Pixel coordinate grounding data

*** Begin section ***

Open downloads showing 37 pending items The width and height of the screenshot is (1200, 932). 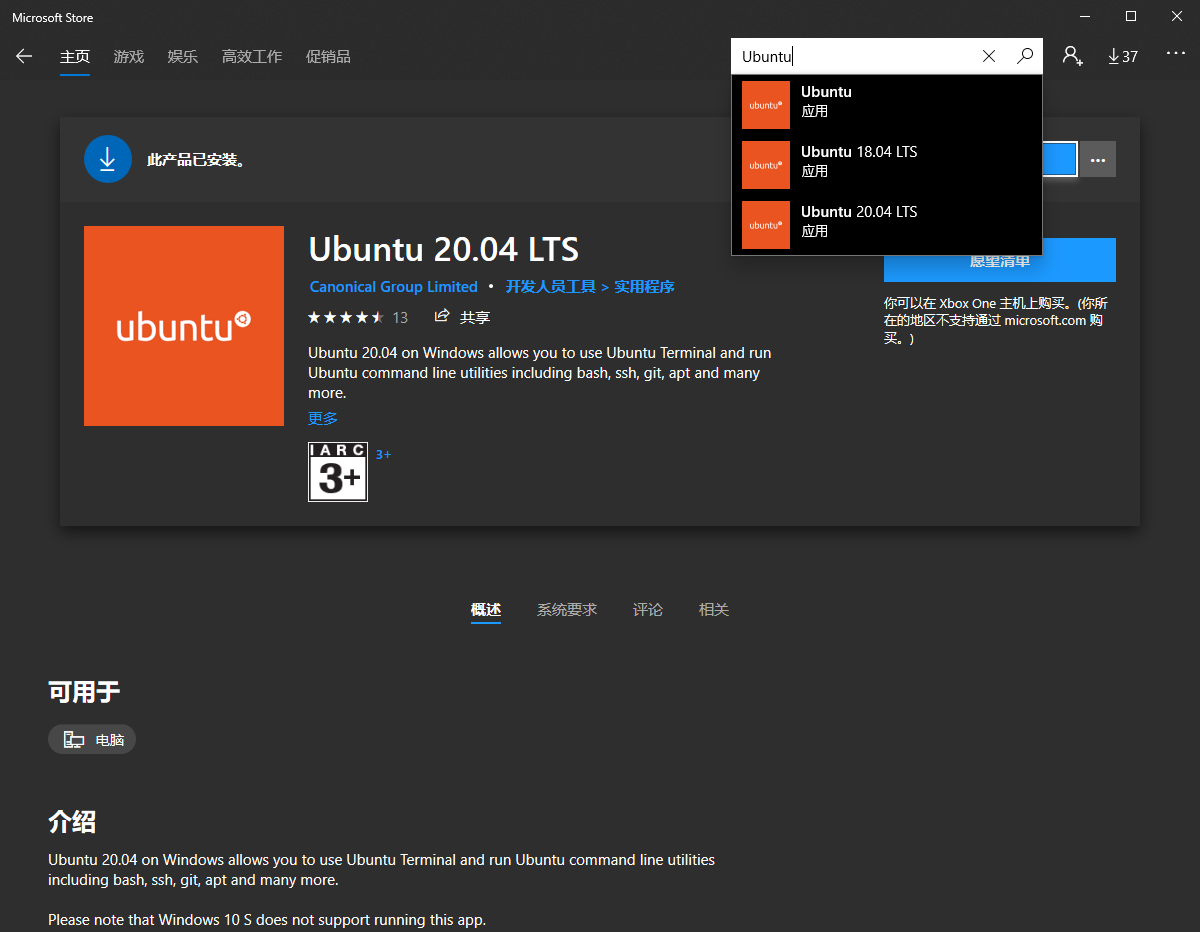click(1122, 56)
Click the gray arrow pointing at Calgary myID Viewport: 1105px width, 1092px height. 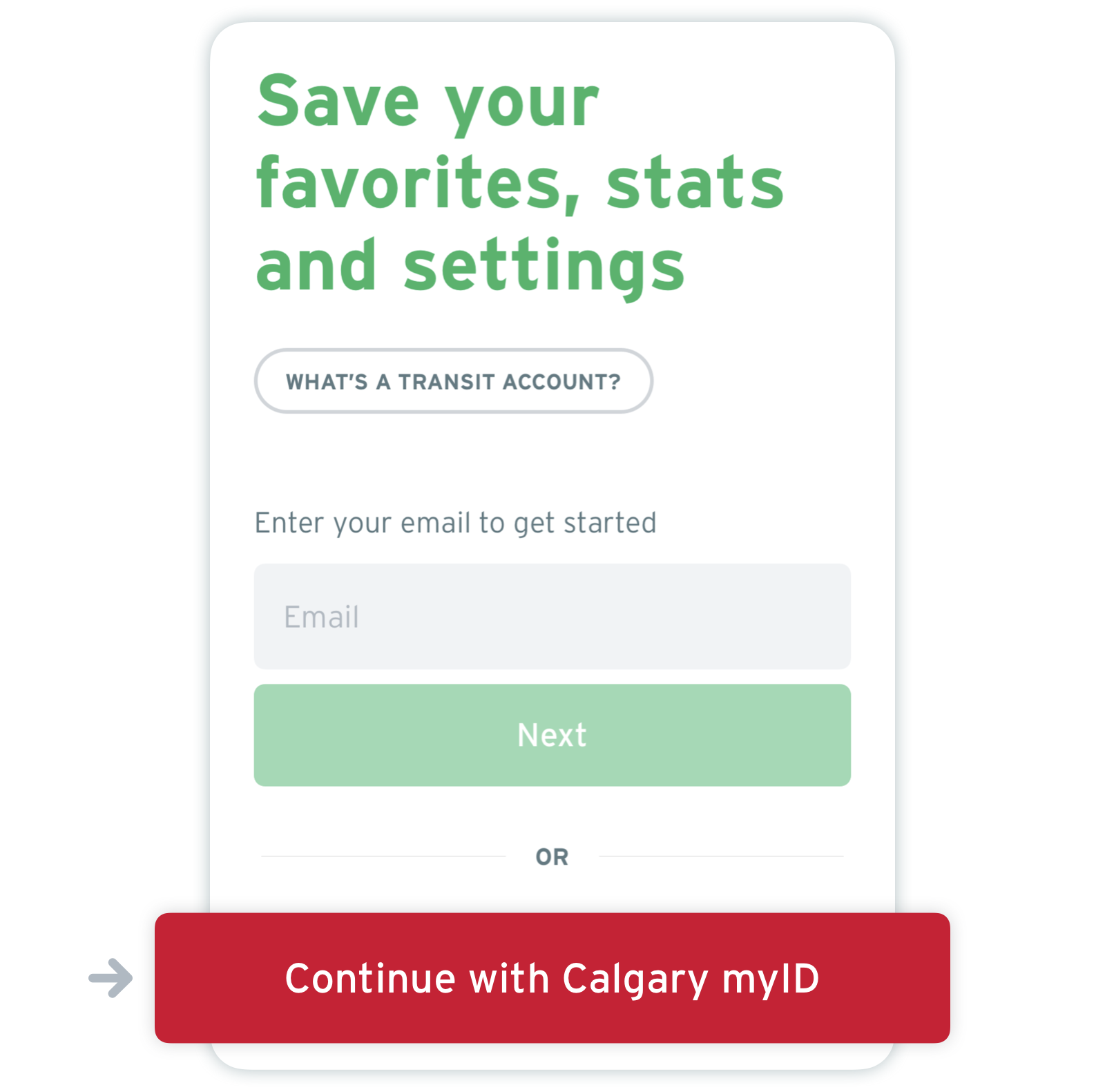[x=110, y=977]
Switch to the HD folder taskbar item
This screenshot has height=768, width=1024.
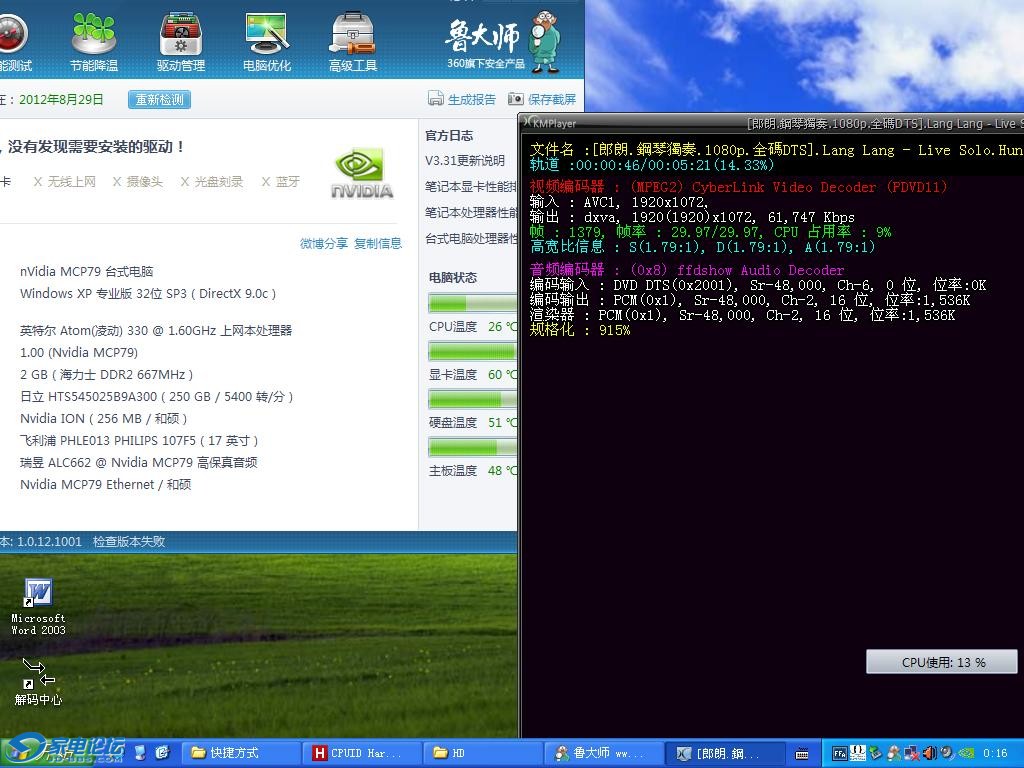[x=480, y=753]
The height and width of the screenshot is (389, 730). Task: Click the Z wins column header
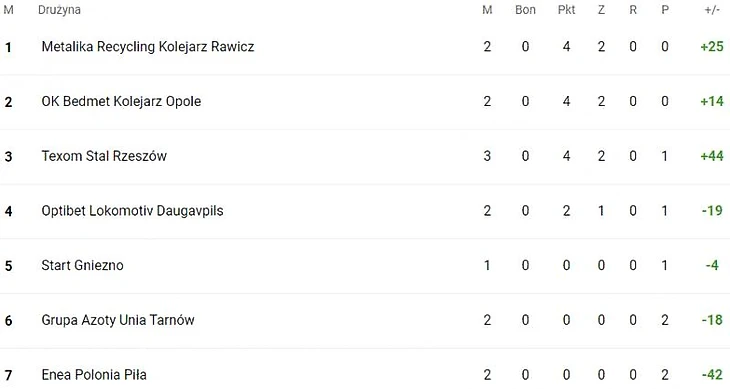[602, 10]
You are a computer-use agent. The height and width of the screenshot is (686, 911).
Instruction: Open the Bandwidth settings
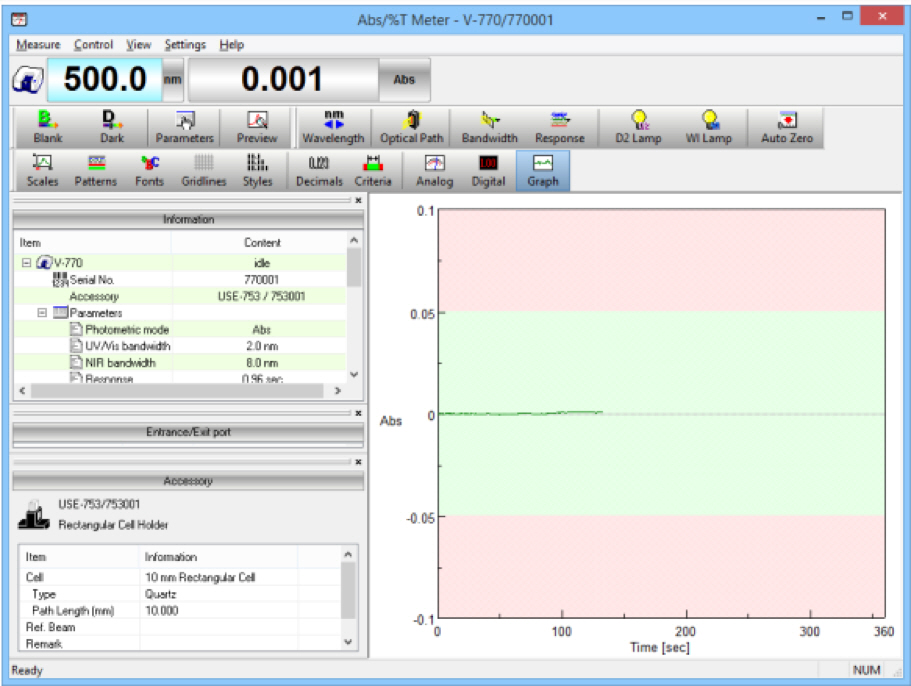tap(489, 127)
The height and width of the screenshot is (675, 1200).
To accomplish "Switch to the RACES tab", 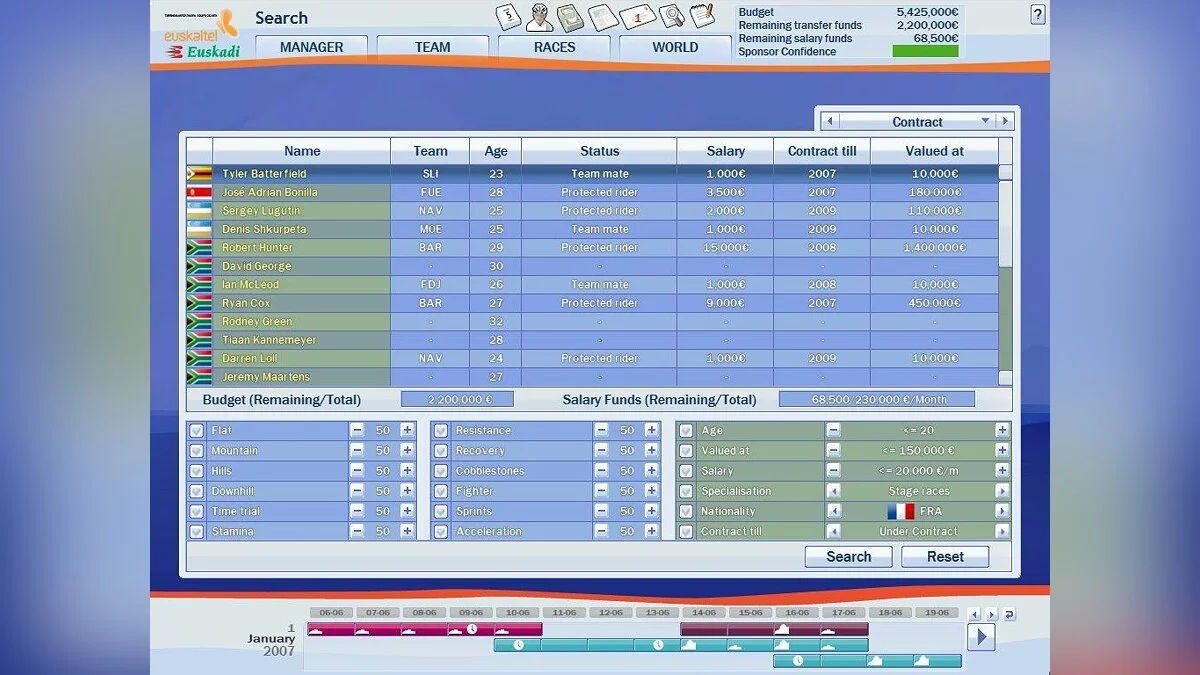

*** End section ***

DIRECTIONS FOR THIS TASK: From the line that contains "The height and width of the screenshot is (389, 730)." through the last line of the entries, transcribe every line exactly, leaving out the pictures.

WORKED SOLUTION:
The height and width of the screenshot is (389, 730). Task: Click the Z wins column header
[602, 10]
You are a computer-use agent. The height and width of the screenshot is (686, 911).
Instruction: Open the Bandwidth settings
tap(489, 127)
The height and width of the screenshot is (675, 1200).
To accomplish "Switch to the RACES tab", 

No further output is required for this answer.